Dataset entries:
Content starts
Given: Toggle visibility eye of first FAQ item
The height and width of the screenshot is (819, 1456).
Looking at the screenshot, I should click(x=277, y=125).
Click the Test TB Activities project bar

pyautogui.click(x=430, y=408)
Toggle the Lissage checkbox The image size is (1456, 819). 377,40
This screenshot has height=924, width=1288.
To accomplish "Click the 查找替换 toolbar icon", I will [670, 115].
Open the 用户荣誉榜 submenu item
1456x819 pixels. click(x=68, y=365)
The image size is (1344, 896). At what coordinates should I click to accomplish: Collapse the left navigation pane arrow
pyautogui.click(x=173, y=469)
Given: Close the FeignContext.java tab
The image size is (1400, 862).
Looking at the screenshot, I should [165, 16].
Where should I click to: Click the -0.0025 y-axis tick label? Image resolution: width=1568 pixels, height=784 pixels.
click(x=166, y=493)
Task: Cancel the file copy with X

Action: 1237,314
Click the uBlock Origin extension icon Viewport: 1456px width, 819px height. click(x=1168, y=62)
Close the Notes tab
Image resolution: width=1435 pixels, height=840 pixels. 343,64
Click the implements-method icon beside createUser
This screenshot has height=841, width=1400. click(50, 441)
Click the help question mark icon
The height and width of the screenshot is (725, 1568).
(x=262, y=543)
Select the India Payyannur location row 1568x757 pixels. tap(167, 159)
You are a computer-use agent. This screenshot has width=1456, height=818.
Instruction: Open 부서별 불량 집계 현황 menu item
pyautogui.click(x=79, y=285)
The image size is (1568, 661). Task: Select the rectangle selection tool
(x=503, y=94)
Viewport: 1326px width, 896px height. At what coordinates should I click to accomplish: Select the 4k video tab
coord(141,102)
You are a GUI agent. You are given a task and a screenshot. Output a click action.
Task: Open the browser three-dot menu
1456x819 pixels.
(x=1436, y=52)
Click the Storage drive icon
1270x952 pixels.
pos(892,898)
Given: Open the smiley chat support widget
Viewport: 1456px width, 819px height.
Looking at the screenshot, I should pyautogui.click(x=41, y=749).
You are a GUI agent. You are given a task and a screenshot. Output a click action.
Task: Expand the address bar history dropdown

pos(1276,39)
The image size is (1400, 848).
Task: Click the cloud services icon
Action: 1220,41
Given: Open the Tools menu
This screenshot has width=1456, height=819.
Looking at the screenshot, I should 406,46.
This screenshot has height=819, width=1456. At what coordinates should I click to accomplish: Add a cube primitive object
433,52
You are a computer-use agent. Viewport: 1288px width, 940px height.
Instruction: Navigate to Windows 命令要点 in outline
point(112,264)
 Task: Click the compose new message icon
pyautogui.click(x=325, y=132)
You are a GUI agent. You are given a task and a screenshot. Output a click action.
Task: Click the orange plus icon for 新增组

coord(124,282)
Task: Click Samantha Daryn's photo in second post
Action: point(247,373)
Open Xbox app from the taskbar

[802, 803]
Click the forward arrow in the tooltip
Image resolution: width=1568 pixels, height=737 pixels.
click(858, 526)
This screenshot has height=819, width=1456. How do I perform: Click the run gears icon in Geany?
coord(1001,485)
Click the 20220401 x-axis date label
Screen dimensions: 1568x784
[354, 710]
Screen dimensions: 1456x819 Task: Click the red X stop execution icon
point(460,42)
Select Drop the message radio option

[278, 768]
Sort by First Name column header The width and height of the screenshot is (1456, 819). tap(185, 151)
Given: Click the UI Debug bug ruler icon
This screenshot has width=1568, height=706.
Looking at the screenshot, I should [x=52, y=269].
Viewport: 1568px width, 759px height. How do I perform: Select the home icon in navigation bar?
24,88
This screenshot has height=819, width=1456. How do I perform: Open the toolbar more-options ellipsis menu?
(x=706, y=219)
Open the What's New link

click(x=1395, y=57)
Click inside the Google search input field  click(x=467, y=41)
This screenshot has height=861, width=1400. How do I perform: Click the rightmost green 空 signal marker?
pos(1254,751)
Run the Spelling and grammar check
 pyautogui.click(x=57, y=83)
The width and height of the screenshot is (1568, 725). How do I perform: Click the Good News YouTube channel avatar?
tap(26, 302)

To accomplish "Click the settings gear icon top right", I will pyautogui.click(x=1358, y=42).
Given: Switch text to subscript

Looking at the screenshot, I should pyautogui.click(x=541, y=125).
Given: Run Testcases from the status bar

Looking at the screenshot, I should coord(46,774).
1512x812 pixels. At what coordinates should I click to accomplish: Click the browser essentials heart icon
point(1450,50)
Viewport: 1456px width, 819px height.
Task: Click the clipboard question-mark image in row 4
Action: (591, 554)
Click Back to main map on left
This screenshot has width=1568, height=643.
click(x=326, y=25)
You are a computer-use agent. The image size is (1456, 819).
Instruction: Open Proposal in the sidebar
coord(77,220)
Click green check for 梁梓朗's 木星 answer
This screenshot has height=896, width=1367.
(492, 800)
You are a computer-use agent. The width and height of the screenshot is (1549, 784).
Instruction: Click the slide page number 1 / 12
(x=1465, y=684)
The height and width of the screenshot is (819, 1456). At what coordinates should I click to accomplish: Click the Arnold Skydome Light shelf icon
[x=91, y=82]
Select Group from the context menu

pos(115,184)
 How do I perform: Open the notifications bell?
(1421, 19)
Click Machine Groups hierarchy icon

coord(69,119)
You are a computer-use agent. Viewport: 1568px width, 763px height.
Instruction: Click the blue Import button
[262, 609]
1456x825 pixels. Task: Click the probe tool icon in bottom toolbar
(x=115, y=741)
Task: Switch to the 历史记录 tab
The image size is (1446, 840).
Content ends
§ **TASK DETAILS**: Set down the lines from the one with "Instruction: Click the blue Import button" through the end of the data above. Keep each exactly as written and add no other line.

§ **RESPONSE TO THIS TASK**:
Instruction: Click the blue Import button
[262, 609]
1456x825 pixels. Task: Click the probe tool icon in bottom toolbar
(x=115, y=741)
Task: Switch to the 历史记录 tab
The image size is (1446, 840).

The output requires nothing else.